Victoria Miro presents British artist David Harrison’s second solo exhibition at the gallery to coincide with the publication of a major monograph on the artist with texts by Alistair Robinson, an introduction by Lucinda Lambton and an interview with Peter Doig.
Harrison’s paintings, sculptures and collages make strange our relationship to the natural world. Harrison
makes use of a multitude of materials and techniques, whether they be found materials or characters and stories from literature, myth, and history, to create his distinctive personal mythology. In his imagined world, we encounter ‘the re-enchantment of nature’, in which the imagined and the real, the magical and the everyday, and the prosaic and the fantastical are wholly intertwined.

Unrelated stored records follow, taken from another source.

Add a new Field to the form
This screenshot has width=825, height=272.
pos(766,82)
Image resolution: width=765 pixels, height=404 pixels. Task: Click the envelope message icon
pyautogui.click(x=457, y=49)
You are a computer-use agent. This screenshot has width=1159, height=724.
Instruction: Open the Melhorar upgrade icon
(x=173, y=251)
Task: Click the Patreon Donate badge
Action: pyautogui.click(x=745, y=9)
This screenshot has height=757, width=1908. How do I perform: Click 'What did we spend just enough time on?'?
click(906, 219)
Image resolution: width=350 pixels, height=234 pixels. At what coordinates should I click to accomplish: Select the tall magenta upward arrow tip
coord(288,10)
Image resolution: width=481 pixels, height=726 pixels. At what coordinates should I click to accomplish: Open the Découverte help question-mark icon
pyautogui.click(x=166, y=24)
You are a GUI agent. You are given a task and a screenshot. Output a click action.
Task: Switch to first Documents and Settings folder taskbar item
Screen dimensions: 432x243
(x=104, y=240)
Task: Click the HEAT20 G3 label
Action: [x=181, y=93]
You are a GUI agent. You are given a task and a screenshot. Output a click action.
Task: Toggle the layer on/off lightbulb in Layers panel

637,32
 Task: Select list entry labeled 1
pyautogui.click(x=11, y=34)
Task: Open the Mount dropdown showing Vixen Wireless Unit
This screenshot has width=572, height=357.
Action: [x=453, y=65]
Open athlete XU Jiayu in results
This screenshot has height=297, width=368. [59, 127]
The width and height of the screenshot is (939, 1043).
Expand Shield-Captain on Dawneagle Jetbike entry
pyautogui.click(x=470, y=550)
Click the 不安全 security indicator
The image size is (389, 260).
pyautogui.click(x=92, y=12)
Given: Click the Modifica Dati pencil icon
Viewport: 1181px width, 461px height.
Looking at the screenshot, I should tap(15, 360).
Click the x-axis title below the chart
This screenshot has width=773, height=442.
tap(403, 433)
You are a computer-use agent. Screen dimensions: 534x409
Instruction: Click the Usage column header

Existence reflects Harrison’s personal mythology through a new room-scale installation, recent
sculpture and a new suite of paintings concerned with the intoxicating power of perfume, alongside some of his earlier works. Harrison’s most recent paintings celebrate the ‘smells of nature, sex and chemistry’ and their ability to overpower our senses. Each work is based upon a historical scent by the master perfumer Guerlain, and conjures a hallucinatory, luminous vision of a netherworld that resembles our own, but is filled with black magic. Our guide through this world is a glamorous muse and a cast of animals, where every species seems to be associated with witchcraft. Hares, cats and owls laugh at our follies: in Harrison’s imagined world, animals ‘take on human qualities to mock our existence, whilst we destroy our own habitat, regardless. Whatever we make ugly, nature will make beautiful again.’ Harrison’s works guide us through a beguiling world of visions and apparitions, in which nature is a source of endless fecundity.
In the gallery’s upstairs space, Harrison has created his most ambitious work to date: a fourteen-foothigh architectural folly. The Old World Shadow is a gothic structure, coal-black and furnished
with four steeples. Covered in bitumen, peppered with barbed wire, and topped with dolls’ heads and birds, the work is akin to a temple for an as-yet-undiscovered religion from a strange part of the globe. The exterior is dark and perplexing – hubcaps stand in for circular windows and pointed lancet windows thrust threateningly earthwards instead of skywards. Once inside, the viewer encounters a patterned interior and, upon peering through a looking glass, sees the rotting figures of redundant scarecrows, around which ghosts of pigeons can be heard.